Moreover, Graham writes that such a containment policy is not in the interests of the US. Mutual cooperation in the spheres of nuclear non-proliferation and the struggle against international terrorism is crucial for the United States, the author believes.
Instead the US should support its European allies by improving their military capacities, holding joint war games and patrolling the air borders of such countries as Poland and the Baltic states.
Such military cooperation will in fact guarantee the security of Europe's Nato member states, while sanctions only damage relations with Russia without any positive outcome, Graham writes.
The Jerusalem Post published an article by Benjamin Weinthal devoted to the current political situation in Iran.
"The world powers’ negotiation with Tehran over its nuclear military work has overshadowed the Islamic Republic’s deteriorating human rights situation and outbreaks of social protest.

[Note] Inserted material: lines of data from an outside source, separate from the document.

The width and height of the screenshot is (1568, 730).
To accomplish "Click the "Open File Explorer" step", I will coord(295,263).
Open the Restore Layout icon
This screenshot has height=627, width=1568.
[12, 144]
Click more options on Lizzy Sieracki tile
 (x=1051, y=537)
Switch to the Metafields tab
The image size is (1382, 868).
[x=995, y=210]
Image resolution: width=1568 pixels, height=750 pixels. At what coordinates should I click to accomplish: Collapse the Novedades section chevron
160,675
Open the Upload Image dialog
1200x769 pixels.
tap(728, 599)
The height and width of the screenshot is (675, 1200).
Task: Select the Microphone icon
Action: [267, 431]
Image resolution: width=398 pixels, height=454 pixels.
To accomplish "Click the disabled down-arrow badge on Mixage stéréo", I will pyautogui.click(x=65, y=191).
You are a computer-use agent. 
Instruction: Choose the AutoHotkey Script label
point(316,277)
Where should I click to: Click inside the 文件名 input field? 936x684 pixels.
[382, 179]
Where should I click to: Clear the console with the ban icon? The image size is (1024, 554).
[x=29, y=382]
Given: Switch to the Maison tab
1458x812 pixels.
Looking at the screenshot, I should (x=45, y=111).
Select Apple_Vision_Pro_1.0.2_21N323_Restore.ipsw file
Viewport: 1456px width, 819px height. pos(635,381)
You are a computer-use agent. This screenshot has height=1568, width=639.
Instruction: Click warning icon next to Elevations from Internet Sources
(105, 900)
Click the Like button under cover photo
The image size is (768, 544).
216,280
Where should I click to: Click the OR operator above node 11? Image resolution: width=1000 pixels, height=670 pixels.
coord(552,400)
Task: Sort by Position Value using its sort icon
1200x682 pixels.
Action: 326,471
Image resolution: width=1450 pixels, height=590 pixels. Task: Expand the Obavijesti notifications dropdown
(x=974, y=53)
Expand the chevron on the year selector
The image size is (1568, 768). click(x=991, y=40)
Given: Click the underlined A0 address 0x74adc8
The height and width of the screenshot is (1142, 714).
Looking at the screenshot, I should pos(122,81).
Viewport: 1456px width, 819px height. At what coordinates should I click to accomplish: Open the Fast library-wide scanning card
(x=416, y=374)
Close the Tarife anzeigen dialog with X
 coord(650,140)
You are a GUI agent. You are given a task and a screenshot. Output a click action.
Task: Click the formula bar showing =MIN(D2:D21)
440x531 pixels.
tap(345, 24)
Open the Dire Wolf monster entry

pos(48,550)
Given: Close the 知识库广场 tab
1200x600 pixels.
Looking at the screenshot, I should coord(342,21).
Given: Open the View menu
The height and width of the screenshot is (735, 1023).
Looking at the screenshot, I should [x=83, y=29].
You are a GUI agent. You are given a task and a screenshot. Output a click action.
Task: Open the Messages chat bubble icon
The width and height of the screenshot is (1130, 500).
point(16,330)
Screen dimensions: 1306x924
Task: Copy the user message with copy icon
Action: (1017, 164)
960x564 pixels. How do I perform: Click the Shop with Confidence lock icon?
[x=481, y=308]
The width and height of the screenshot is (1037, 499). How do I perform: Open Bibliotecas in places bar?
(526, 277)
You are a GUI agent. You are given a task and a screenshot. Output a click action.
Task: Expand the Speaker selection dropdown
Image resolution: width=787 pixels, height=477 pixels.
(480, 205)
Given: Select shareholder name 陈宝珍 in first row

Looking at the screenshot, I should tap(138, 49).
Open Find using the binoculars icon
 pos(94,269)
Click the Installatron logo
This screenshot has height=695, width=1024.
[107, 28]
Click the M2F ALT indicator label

Just last week, Iranian men and women posted pictures on social media of themselves with shaved heads to promote solidarity with beaten political prisoners in Tehran’s notorious Evin Prison. The prison authorities conducted, according to the Iranian diaspora and reform websites in the country, a massive assault on Evin’s Ward 350 – the section used to incarcerate political dissidents," the article begins.
More than 30 prisoners were injured and at least four inmates were taken to a hospital outside the jail because they were bleeding or had sustained fractures, the author of the article informs.
In response to the violence, Iranians launched a shaved head protest, the author informs. “Activists both inside and outside the country are posting their photos on a Facebook page titled ‘With the Political Prisoners of Evin’s Section 350,’” he cites Radio Free Europe/Radio Liberty as saying on Wednesday.
"The prison brutality appears to be a great source of embarrassment to Iran’s regime. Gholam Hossein Esmaili, who oversaw the country’s prison network and flatly rejected the brutality allegations, was promoted on Wednesday to run Tehran Province’s courts. Iran said his promotion was long planned. It is yet another bizarre manifestation of a legal and prison system that promotes an official engulfed in a human rights scandal. Iran’s opaque legal system has faced longstanding criticism, to put it mildly, for its woefully inadequate due process guarantees," the article reads.
"Exposes of Iran’s human rights violations remain an Achilles’ heel for Rouhani. After all, he promised greater openness and his regime reacts in a hypersensitive way to criticism. Take the example of the European Parliament’s resolution in late March urging Iran’s leaders to improve its human rights situation," Weinthal writes.